━━ DATA SHOWN ━━

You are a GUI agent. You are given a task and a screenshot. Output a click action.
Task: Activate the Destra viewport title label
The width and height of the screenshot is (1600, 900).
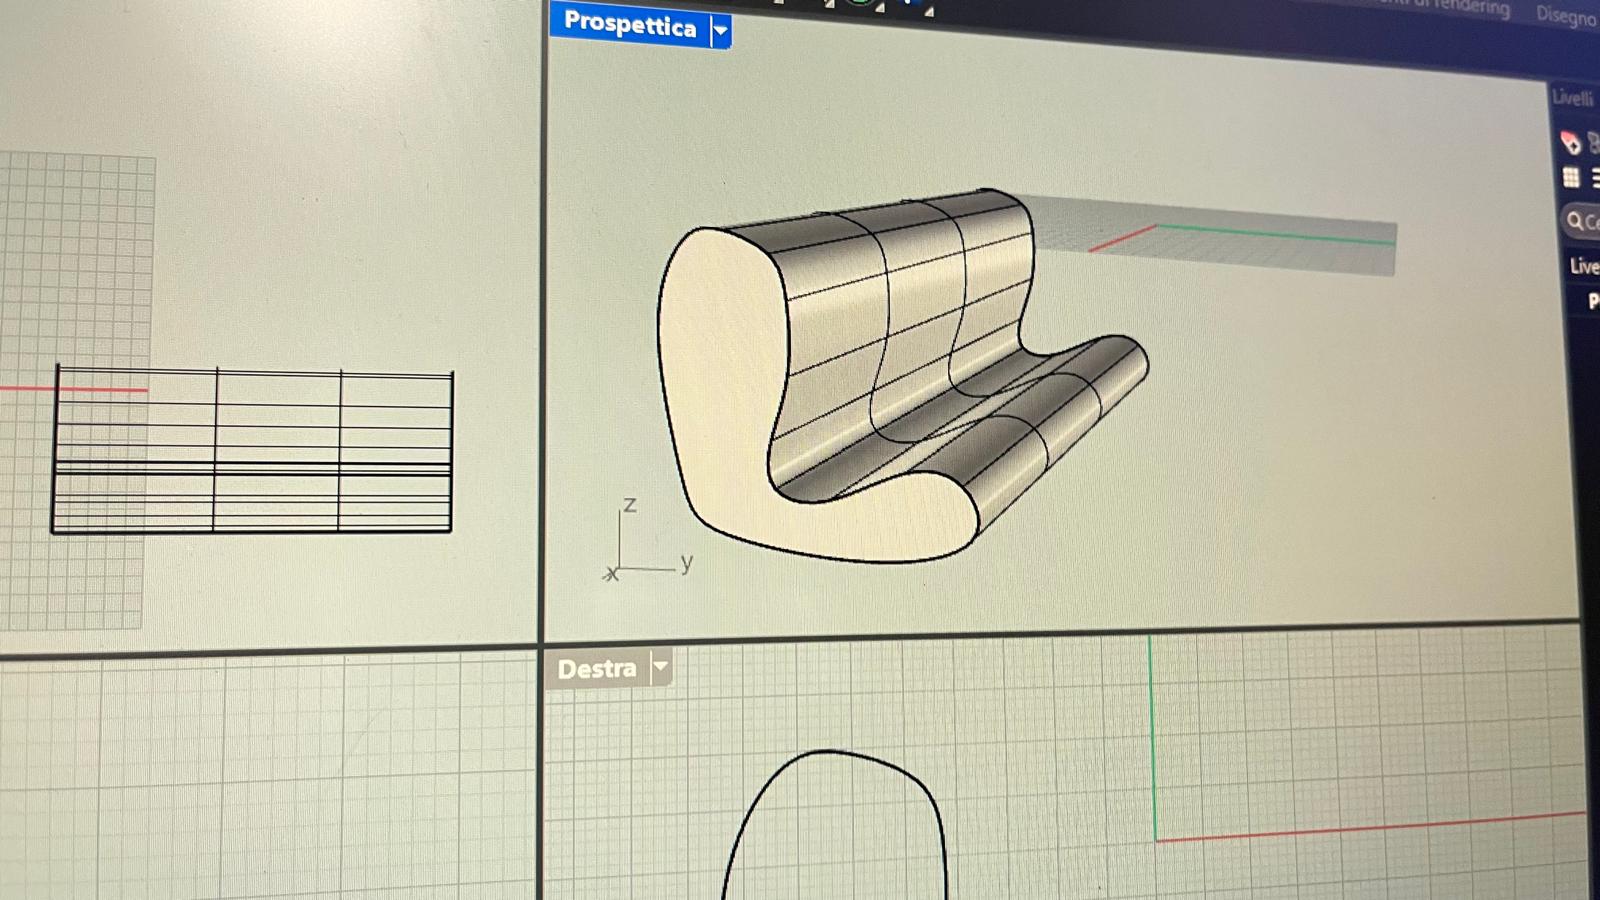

━━━
━━ DATA SHOWN ━━

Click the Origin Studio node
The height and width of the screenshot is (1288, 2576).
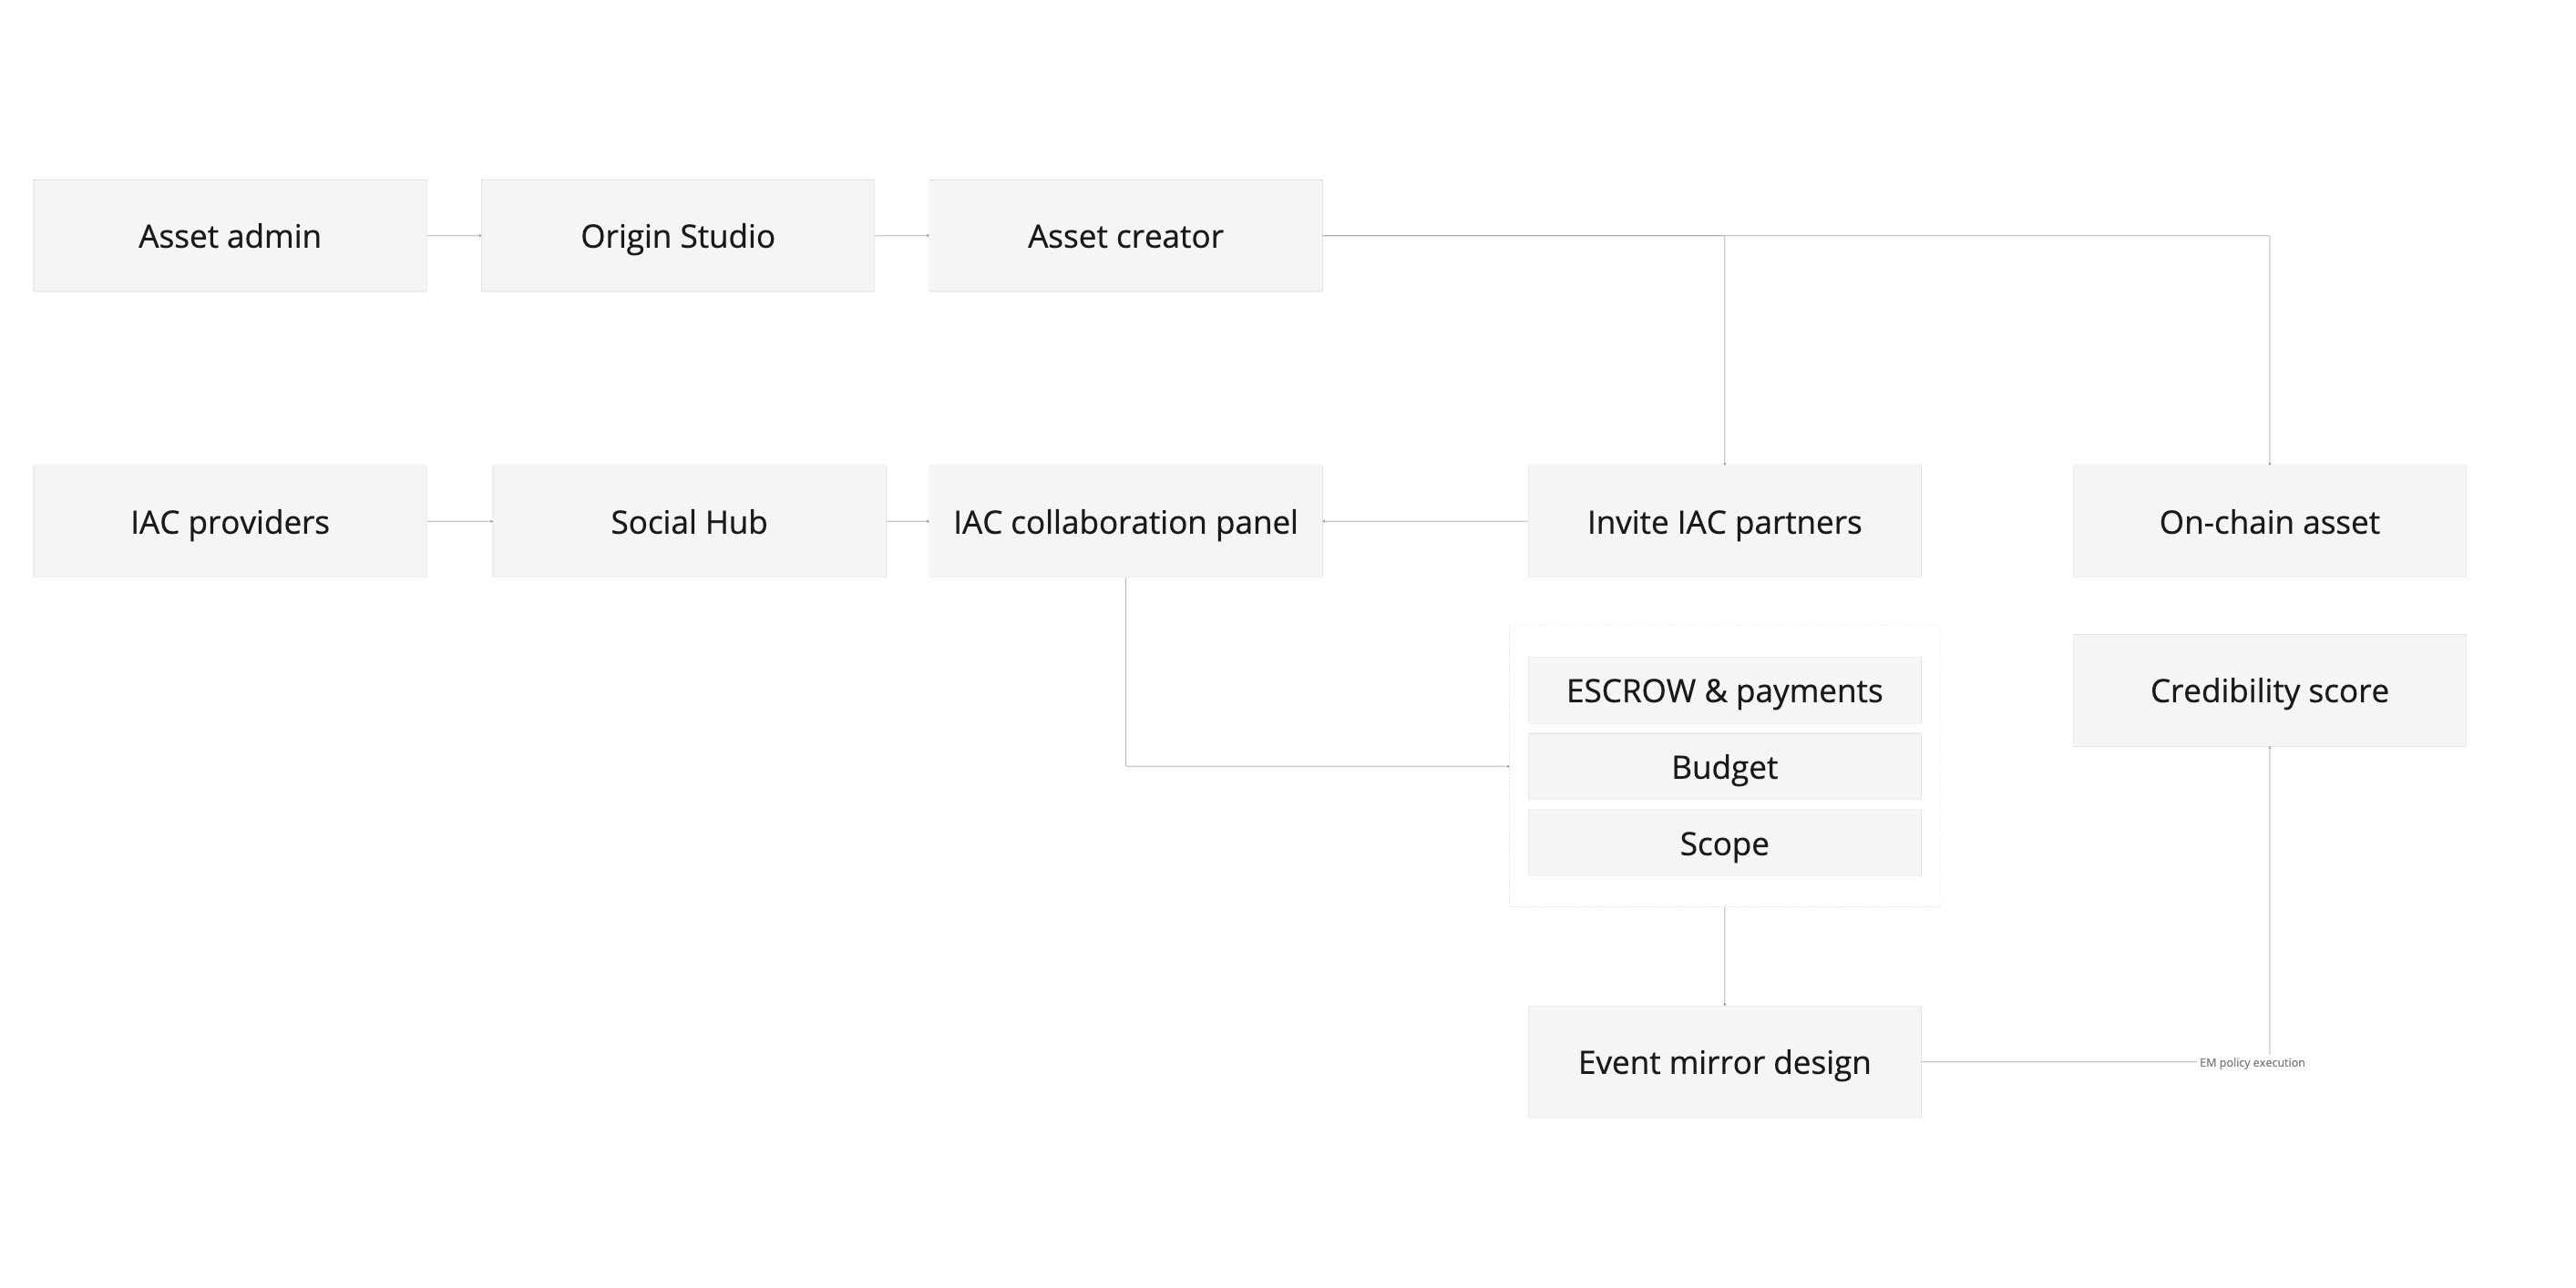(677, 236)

━━━

» WORK ORDER: From the data above, reproduce word for word the lines running from the line with "You are a GUI" to the line with "The width and", ends included.

» RESULT:
You are a GUI agent. You are given a task and a screenshot. Output a click action.
Task: Activate the Destra viewport title label
The width and height of the screenshot is (1600, 900).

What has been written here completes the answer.